Rogue cattle and local officials create biosecurity risk
A ho-hum attitude to wandering stock in Northland highlights continuing ignorance around biosecurity, says Federated Farmers Northland provincial president John Blackwell.
This week in Northland local council officers found wandering cows and placed them in a nearby paddock without telling the farmer who owned the property, John says.
The farmer found his own heifers the next day socialising with the lost stock.
"This is unacceptable behaviour from a council. You do not just place rogue stock in a paddock and walk away without telling anyone.
"We are in the midst of a war on Mycoplasma bovis. This awful disease wreaks havoc on cattle. Do these officers have no care?"
The farmer then asked the council who the stock belonged to, but they could not tell him nor could they access the NAIT records. Through his own detective skills, the farmer tracked down the rogue heifers’ owner.
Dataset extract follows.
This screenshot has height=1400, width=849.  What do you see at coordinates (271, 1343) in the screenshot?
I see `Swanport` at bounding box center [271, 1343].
Feds believes councils have got to do more work to get on top of continued ignorance around Mycoplasma bovis risk and how to use the country’s animal tracking system, NAIT.
"Gone are the days where you can just stick cattle anywhere and walk away pretending it’s not your problem.
"What would have happened if those wandering stock were sick and had contaminated the healthy animals or vice versa? Would that council pay out compensation to the injured parties? It’s not pleasant watching your stock get sick."
Biosecurity is the responsibility of all New Zealanders - Federated Farmers strongly encourages local councils to play their part.
Feds has gone to great lengths to promote the message to councils and are frustrated that it hasn't got through.